Task instructions:
Using the data below, set down every line from the one containing "Click the Beach Holidays tag on Turkey card" through the one containing "Viewport: 2560px width, 1440px height.", inclusive and unchanged. Pictures are to be skipped.

Excerpted records:
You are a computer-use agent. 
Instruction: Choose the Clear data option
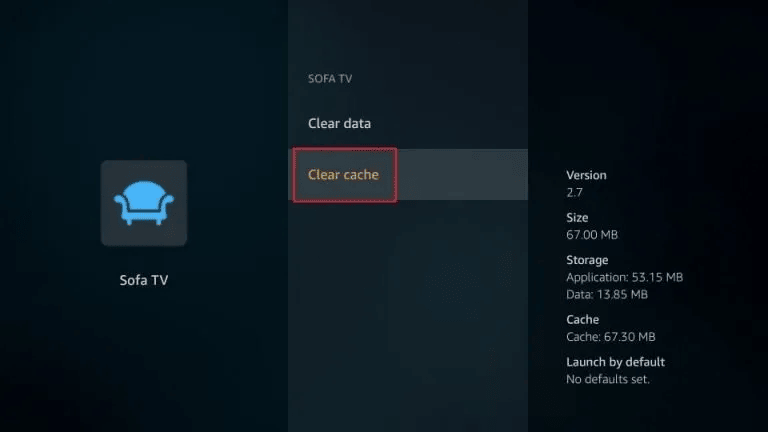click(x=339, y=124)
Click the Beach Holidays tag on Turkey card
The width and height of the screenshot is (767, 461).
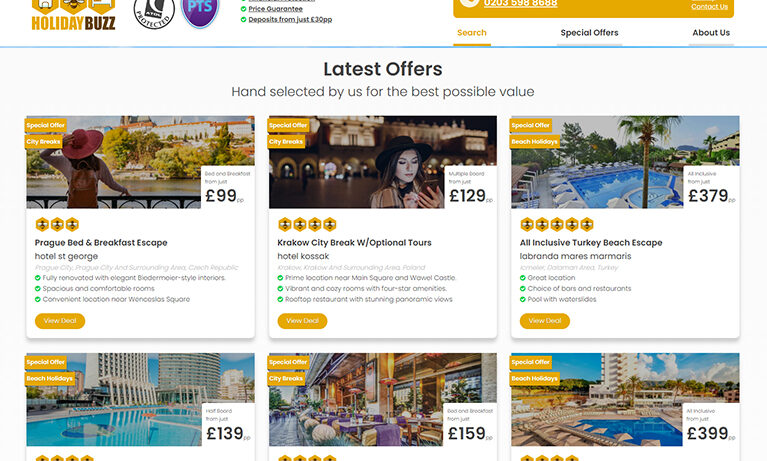point(535,141)
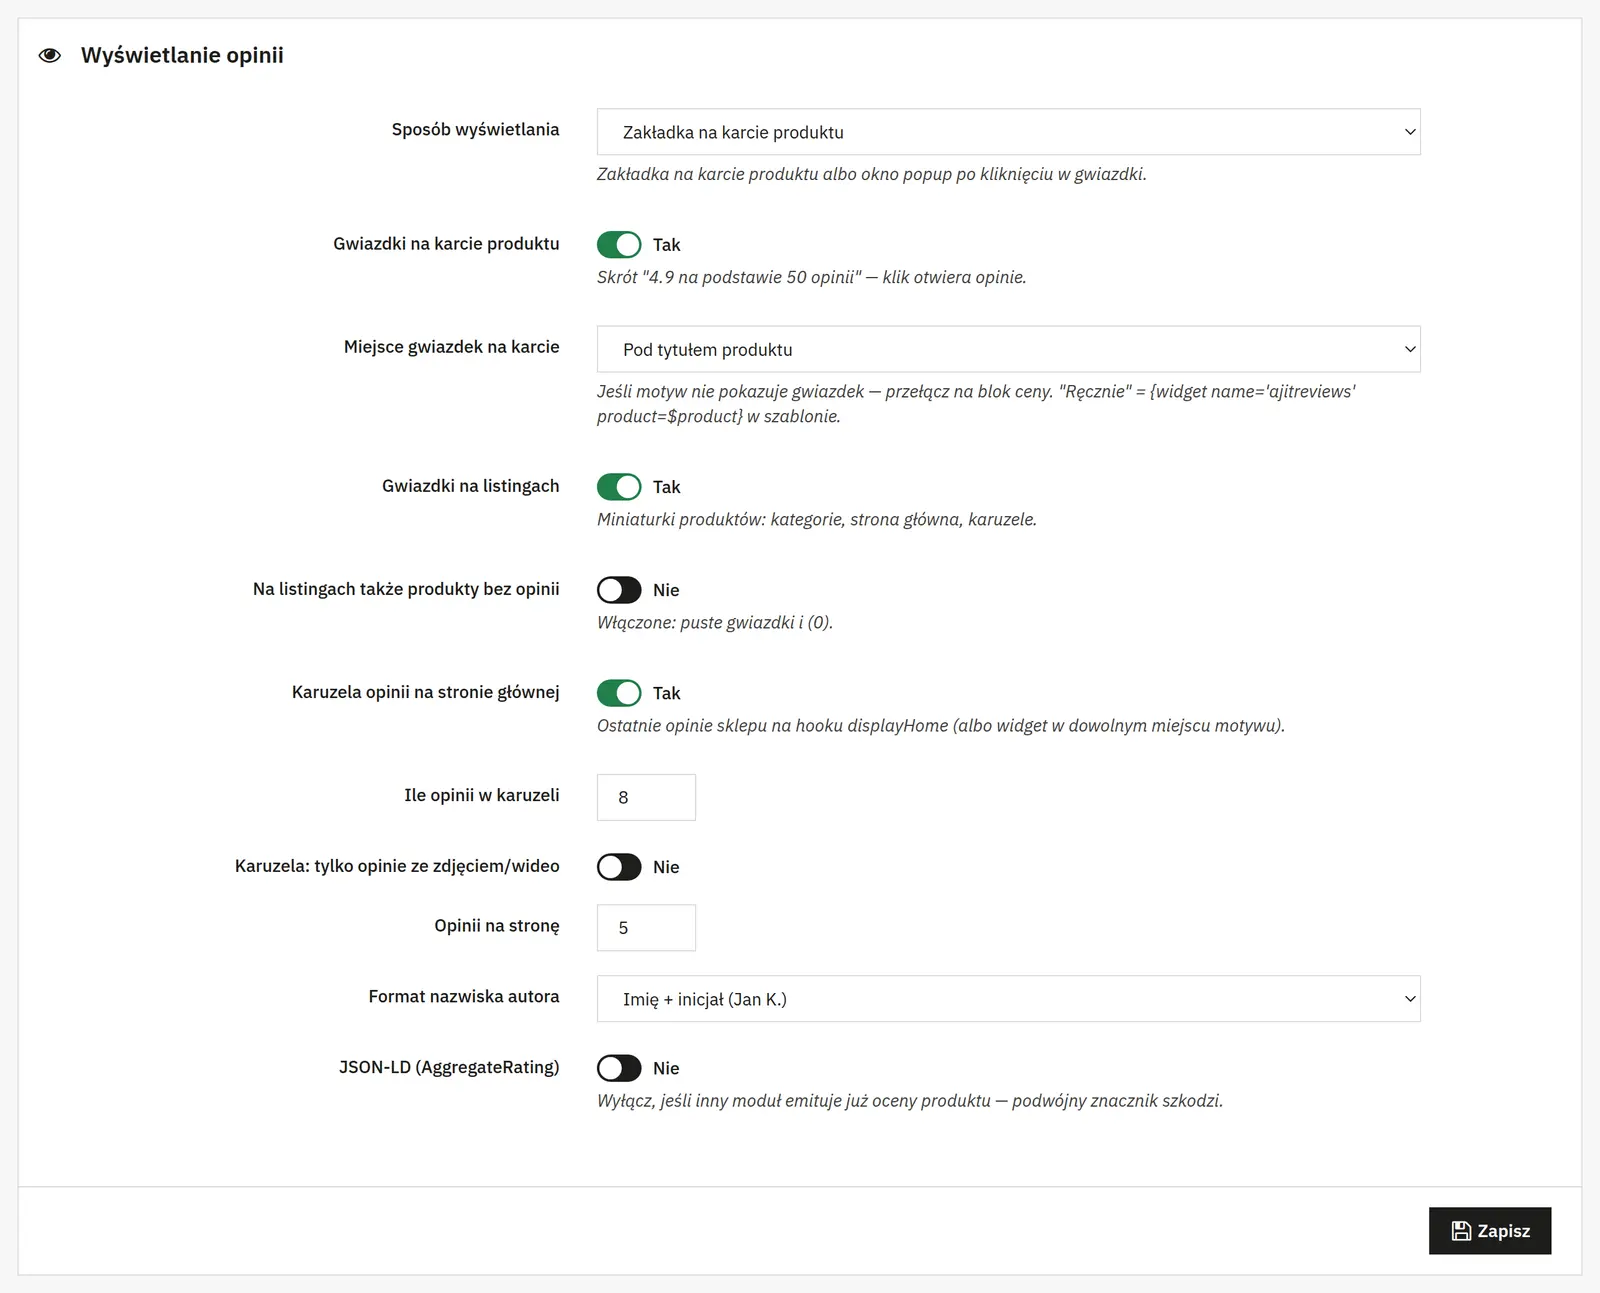
Task: Expand Miejsce gwiazdek na karcie dropdown
Action: tap(1008, 349)
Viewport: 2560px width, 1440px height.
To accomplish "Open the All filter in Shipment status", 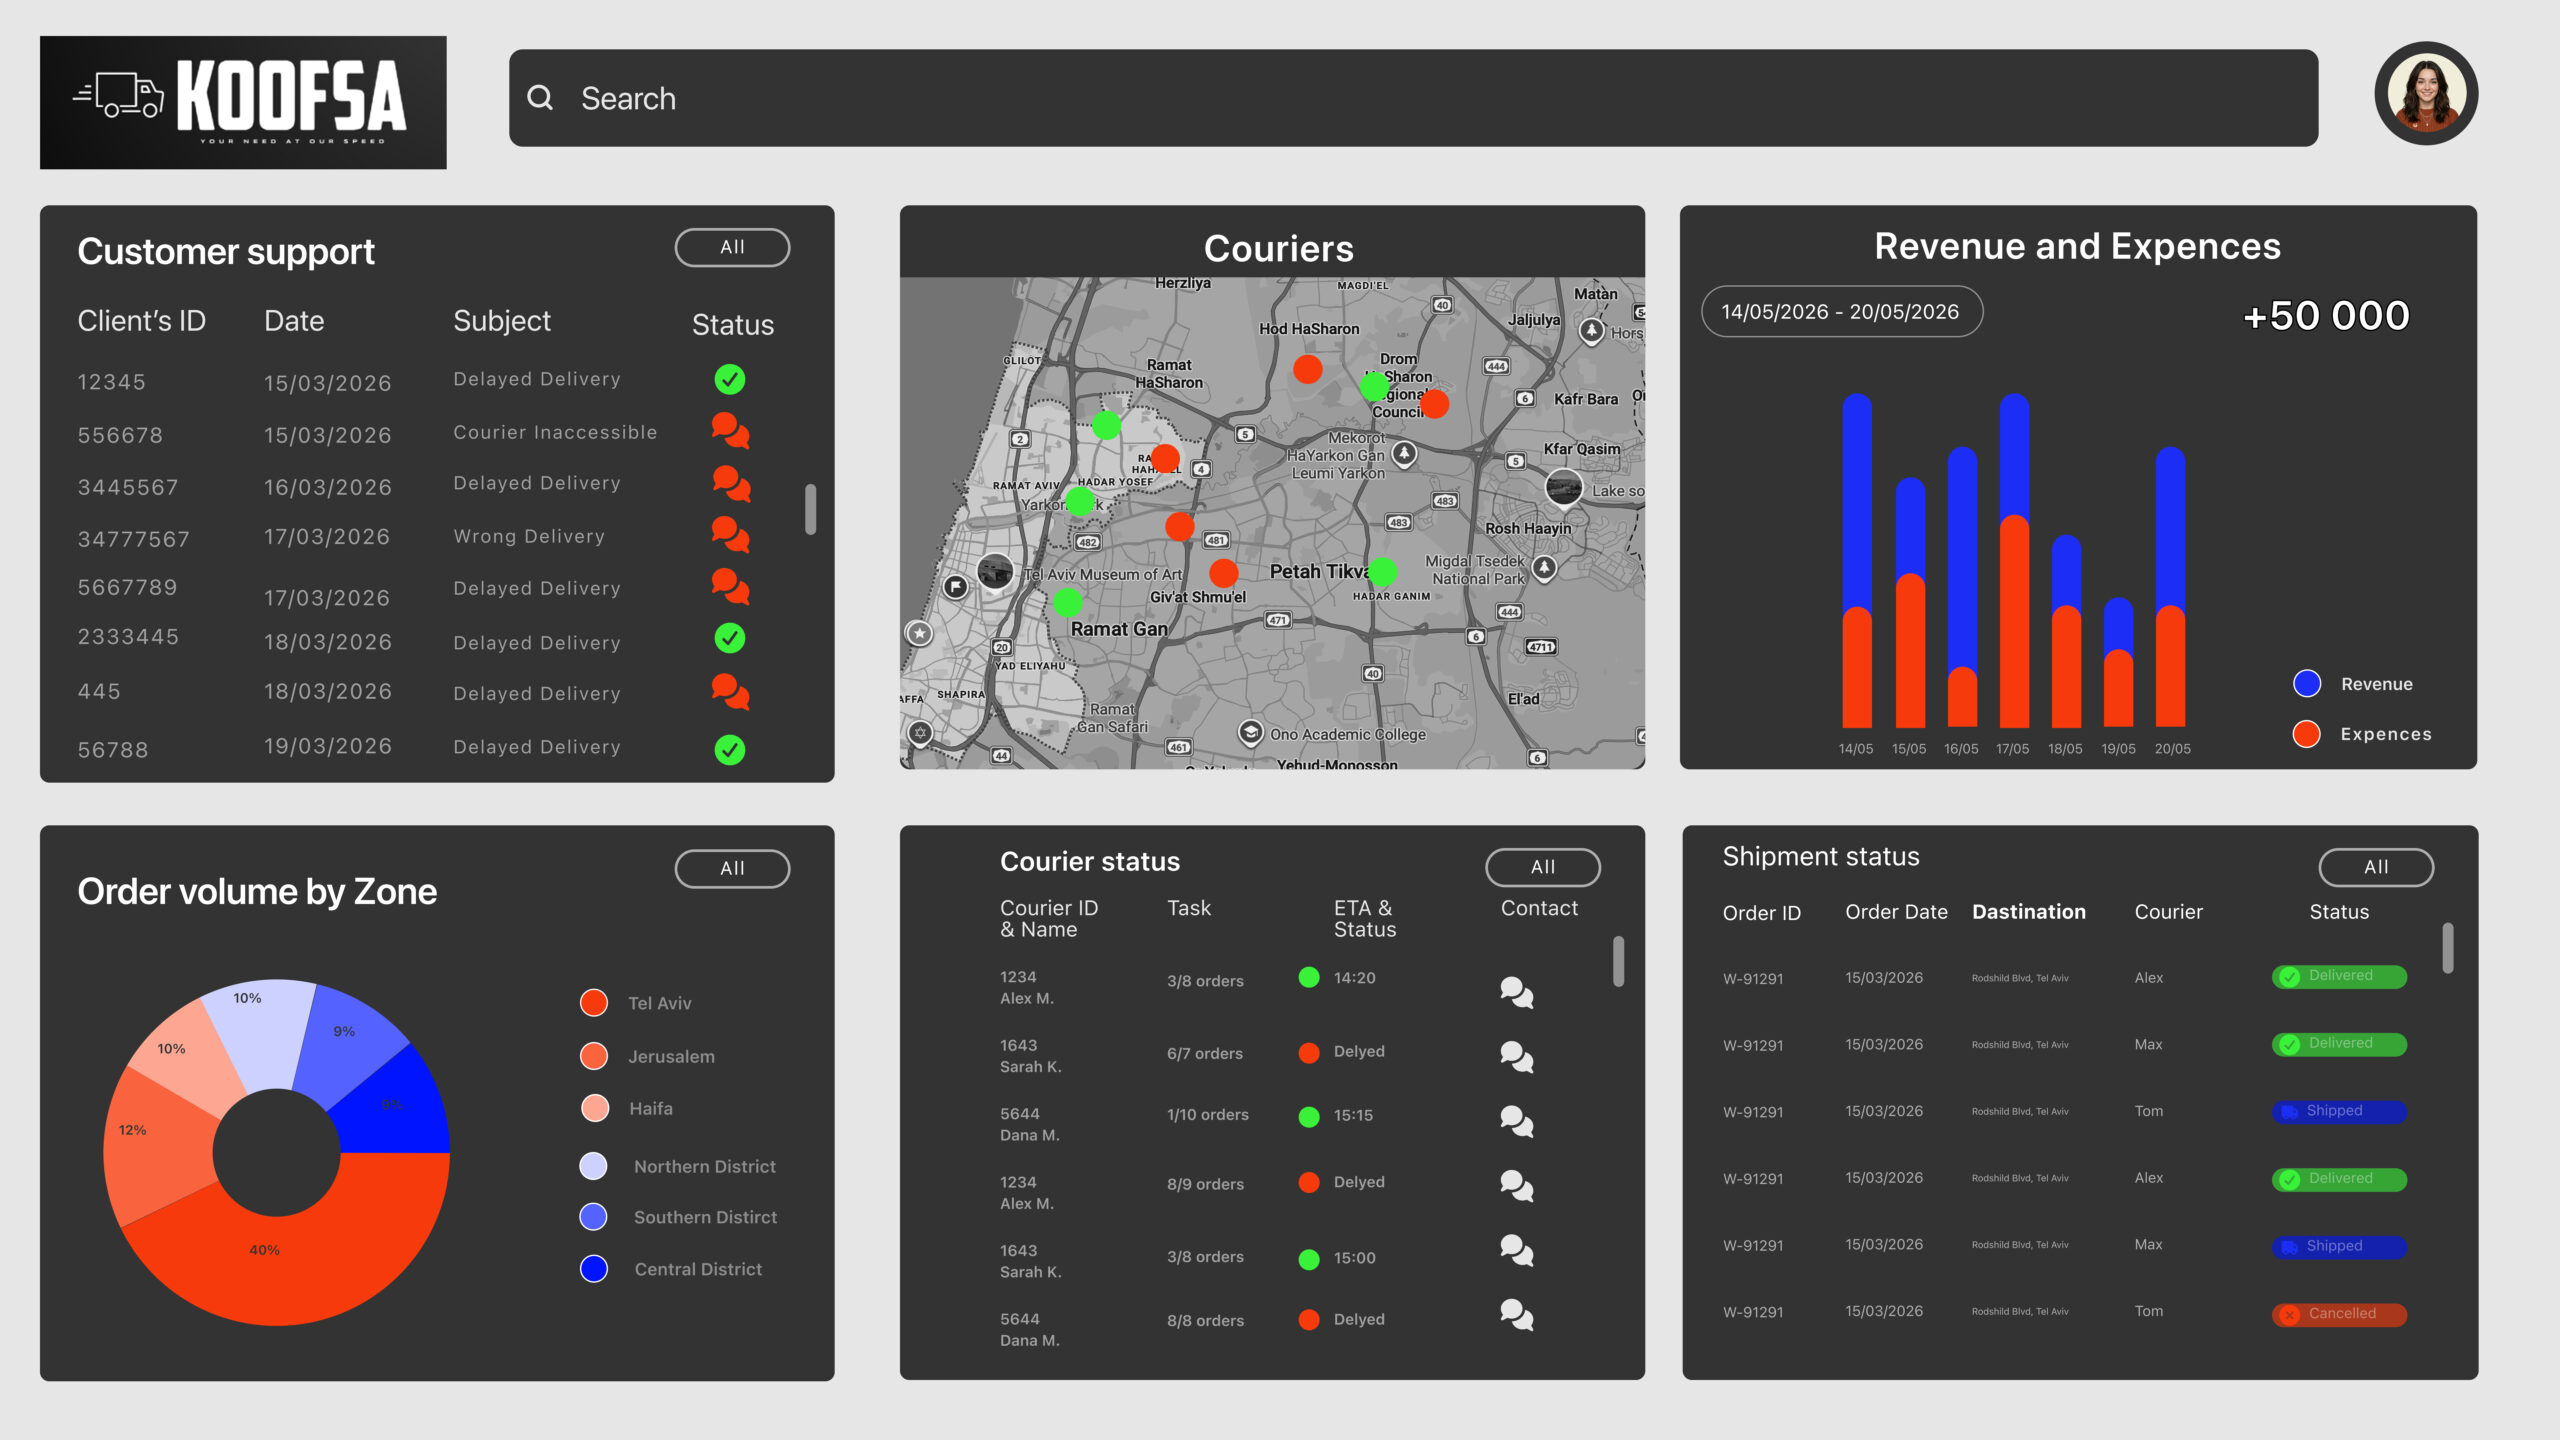I will (x=2376, y=867).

Task result:
Click the Beach Holidays tag on Turkey card
The width and height of the screenshot is (767, 461).
point(535,141)
Task: Expand Miejsce gwiazdek na karcie dropdown
Action: tap(1008, 349)
Viewport: 2560px width, 1440px height.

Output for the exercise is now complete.